Has your community ever had or contemplated a special assessment?

Reserve funds, and reserve fund studies, are complex moving targets.  Each year things change requiring revisions to many assumptions.  Building parts degrade or get damaged each year.

Failing to update your assumptions and addressing reality guarantees an inadequate reserve fund.  Adequate, when referring to the reserve fund, is not intended to reflect today’s needs.  It refers to meeting needs many years in the future without special assessments or additional supplemental funding.

Physical deterioration is inevitable but predictable.  Building parts get damaged because of wear and external events which must be addressed on an ongoing basis.  Today’s “adequate reserves” may not be sufficient a few months or years from now.  Meeting this moving target is a complex undertaking involving engineering studies, renovation costs, cost escalation, financial expertise and constant updates to adjust for changing factors.  A reserve fund study should be updated every few years to make these adjustments.

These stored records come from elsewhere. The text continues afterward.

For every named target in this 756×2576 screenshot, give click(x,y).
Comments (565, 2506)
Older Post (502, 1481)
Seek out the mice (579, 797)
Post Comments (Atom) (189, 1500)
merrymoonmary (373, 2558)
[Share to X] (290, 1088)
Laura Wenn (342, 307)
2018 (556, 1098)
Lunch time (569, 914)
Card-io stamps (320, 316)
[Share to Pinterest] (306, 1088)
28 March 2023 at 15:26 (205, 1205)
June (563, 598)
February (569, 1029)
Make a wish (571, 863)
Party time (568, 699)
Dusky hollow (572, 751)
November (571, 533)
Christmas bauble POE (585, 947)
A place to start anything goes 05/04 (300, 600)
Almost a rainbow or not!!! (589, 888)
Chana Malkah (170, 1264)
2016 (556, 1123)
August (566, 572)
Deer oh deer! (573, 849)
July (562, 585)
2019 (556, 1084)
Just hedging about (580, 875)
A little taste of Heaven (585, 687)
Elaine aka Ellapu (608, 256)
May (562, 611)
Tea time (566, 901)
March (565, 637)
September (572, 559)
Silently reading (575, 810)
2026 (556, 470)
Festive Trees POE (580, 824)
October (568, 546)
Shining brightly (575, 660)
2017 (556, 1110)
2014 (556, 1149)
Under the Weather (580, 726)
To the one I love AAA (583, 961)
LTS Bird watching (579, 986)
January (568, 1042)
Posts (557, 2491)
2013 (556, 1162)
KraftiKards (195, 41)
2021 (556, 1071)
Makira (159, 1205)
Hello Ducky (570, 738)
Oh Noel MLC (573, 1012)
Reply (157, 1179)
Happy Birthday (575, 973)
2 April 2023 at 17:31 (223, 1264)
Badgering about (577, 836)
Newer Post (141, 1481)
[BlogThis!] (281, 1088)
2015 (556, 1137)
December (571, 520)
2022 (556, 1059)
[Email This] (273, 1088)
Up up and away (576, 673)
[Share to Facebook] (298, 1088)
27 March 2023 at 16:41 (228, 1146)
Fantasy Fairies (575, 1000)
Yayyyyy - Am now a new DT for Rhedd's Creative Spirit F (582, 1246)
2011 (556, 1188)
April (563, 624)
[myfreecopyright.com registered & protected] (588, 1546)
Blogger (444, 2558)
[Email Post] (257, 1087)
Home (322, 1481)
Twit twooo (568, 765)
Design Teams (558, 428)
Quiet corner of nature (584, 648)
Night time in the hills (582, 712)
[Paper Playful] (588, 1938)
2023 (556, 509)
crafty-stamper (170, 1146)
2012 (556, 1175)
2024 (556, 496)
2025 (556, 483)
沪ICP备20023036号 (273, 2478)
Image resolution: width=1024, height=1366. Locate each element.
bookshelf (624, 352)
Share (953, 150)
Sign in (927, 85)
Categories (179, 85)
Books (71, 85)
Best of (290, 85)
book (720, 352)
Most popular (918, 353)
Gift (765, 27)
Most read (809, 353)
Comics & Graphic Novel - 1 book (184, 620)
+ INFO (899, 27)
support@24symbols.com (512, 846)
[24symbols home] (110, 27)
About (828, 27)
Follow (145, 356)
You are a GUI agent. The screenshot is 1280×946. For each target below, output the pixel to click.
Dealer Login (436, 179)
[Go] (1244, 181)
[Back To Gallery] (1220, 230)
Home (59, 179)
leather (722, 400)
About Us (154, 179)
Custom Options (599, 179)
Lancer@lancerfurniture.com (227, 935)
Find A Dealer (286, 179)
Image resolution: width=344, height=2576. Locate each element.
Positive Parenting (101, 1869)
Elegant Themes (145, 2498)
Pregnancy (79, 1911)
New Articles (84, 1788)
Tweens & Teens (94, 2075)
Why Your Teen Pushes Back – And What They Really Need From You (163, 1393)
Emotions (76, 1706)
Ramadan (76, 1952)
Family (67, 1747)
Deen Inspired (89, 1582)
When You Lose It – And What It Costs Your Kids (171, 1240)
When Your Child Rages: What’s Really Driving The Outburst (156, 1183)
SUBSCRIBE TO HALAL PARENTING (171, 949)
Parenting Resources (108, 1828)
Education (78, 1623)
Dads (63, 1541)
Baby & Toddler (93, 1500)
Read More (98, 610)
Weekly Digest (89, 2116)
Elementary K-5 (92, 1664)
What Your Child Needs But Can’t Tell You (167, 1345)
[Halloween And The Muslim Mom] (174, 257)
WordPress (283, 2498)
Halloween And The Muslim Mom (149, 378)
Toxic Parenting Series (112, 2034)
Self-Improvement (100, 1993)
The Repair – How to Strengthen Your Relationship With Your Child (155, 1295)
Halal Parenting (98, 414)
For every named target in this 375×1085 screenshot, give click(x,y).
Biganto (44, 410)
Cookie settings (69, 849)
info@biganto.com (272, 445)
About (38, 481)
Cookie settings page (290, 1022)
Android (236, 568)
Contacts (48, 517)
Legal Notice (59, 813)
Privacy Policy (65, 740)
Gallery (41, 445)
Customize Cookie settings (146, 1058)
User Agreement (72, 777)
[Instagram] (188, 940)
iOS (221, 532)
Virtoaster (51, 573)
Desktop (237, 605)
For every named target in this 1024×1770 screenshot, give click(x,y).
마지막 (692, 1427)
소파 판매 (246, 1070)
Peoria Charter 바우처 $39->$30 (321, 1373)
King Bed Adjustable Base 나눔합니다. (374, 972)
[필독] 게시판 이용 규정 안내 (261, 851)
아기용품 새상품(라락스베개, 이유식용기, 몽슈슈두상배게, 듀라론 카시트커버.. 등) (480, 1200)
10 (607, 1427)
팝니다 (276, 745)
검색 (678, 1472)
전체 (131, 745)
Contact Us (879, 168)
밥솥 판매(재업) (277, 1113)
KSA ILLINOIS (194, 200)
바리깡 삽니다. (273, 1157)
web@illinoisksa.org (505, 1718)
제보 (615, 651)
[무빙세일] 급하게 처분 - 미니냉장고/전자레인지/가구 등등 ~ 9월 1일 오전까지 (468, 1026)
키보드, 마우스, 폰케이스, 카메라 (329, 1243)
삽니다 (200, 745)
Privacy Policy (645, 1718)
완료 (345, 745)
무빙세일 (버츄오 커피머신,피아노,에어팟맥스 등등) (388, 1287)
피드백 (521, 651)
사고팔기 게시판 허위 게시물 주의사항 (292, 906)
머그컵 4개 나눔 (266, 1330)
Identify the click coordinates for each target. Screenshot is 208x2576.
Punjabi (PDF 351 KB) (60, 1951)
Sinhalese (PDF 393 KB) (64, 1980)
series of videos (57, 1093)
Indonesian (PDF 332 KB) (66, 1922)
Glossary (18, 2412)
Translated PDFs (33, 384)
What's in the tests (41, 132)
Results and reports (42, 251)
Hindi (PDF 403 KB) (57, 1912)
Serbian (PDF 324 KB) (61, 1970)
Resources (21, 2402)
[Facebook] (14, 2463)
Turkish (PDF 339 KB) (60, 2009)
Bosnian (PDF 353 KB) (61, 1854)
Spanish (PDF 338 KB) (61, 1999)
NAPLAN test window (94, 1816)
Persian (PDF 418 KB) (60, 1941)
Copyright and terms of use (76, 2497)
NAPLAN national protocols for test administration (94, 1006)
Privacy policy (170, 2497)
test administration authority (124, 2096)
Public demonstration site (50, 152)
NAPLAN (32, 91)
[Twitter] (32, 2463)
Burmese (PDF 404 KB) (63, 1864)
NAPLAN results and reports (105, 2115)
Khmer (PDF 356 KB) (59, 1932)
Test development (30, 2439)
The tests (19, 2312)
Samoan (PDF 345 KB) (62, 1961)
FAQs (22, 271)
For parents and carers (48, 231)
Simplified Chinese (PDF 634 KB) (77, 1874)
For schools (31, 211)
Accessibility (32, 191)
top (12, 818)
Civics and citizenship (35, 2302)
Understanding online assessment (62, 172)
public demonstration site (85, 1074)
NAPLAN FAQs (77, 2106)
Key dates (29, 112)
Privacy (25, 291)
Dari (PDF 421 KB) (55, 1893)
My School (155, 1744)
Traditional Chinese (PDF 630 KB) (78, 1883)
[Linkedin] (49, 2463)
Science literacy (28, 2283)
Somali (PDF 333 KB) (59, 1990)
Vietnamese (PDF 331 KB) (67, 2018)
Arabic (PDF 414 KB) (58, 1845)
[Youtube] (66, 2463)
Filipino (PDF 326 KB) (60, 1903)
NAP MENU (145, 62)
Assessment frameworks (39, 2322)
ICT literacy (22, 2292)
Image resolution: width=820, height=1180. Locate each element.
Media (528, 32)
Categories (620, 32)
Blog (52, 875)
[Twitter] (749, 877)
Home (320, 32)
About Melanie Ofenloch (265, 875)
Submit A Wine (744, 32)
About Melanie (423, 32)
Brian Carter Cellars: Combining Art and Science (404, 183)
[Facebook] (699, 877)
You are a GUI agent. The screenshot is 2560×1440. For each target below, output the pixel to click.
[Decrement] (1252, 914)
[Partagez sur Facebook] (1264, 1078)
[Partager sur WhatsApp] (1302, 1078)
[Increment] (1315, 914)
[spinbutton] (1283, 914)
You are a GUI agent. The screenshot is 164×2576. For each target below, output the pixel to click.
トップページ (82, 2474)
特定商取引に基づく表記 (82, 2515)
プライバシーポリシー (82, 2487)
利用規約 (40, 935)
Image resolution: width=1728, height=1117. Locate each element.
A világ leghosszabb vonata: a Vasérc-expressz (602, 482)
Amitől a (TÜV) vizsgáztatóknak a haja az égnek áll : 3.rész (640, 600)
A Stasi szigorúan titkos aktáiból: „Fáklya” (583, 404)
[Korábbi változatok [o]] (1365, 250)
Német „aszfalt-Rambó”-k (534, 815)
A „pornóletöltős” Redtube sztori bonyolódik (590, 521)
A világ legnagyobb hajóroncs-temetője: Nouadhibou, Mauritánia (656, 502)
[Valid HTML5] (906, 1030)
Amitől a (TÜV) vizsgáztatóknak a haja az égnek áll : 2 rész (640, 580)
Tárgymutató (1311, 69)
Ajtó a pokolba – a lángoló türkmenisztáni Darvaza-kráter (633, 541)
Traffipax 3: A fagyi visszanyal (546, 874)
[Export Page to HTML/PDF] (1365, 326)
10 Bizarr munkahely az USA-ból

Cash balance is one aspect of any reserve fund analysis.  Reserve fund strength can be evaluated by looking at “percent funded” – comparing current cash reserves with the deteriorated value of all reserve fund components.  Because the future is unclear no one can say with certainty when a reserve fund is at “full strength”.  Statistics show that when “percent funded” exceeds 70 percent the need for special assessments are rare, and a level below 30 percent presents a high risk of needing special assessments.

Today’s strong reserve fund does not guarantee sufficient reserves for future repair and replacement projects.  If reserve fund contributions drop there may not be enough money for a major expenditure five years from now thus making it inadequate.  Conversely, today’s weak reserve fund can be made strong by increasing reserve fund contributions.  Annual monitoring of the “percent funded” helps evaluate the current strength of a reserve fund.